AI Policy Development
Most AI policies are written for lawyers and unread by everyone else. We build policies for the people who have to follow them — with training that produces behavior change, not completion certificates.
What we deliver.
Policy Framework
A written AI policy covering data handling, output review requirements, disclosure standards, and prohibited uses — written in plain language with concrete examples, not legal abstraction. Organized by role, not by risk category.
Built for a 200-person organization in three weeks. Covers field operations, customer service, administrative, and management roles with different guidance for each.
Scenario-Based Training
Training organized around situations the specific team will actually encounter — not generic case studies. Half-hour team-specific sessions with realistic scenarios that require judgment, not procedure recall.
Training that produces behavior change requires specificity. What your customer service team faces is different from what your field operations team faces. We build both.
Risk Assessment by Role
A prioritized assessment of which AI risks apply to which roles in your organization, with guidance calibrated to actual risk exposure. Not every role has the same AI risk profile.

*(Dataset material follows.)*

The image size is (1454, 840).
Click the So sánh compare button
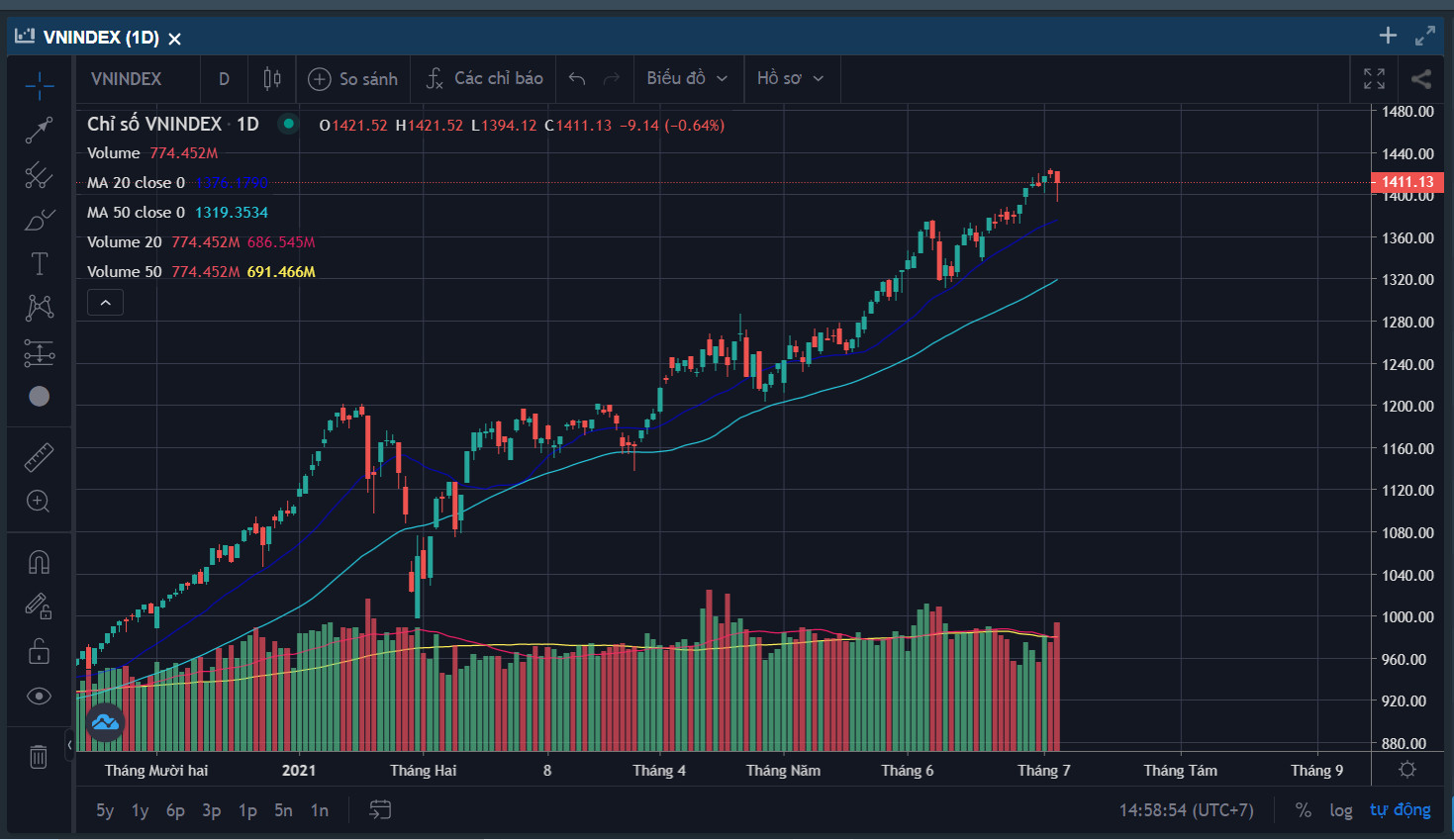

The customer service rep drafting AI-assisted communications and the analyst generating financial reports need different guidance. We map the difference.
Governance Structure
Accountability structures for AI decisions — who reviews AI output in which contexts, who owns the policy, when the policy gets reviewed, and what happens when someone doesn't follow it.
Includes a built-in review cadence because every AI policy needs a version 2 within 12 months. Governance that doesn't include its own maintenance becomes shelfware.
What makes it work.
- →Written for the person with the least AI familiarity, not the most
- →Concrete examples over abstract principles
- →Explicit accountability: AI is a tool, humans own the output
- →Role-specific guidance rather than one-size-fits-all
- →Training built around your actual workforce scenarios
- →Built-in review cadence because tools evolve faster than documents
The questions we start with.
Before writing a policy sentence, we ask: what are you actually afraid will happen? Not theoretical scenarios — the specific things that happen when your workforce gains access to AI tools without guidance.
The answers drive the policy. A field technician uploading customer equipment photos to ChatGPT needs different guidance than an analyst using AI to draft a financial report.
The policy we write addresses each scenario directly with concrete examples. "Do not upload customer equipment photos to consumer AI applications" is more actionable than "respect customer data privacy when using AI tools."
Your team is already using AI.
The question isn't whether to have an AI policy — it's whether you have one before the first incident or after. We build policies that take three weeks, not three months, and training that produces the behavior change that prevents the incident.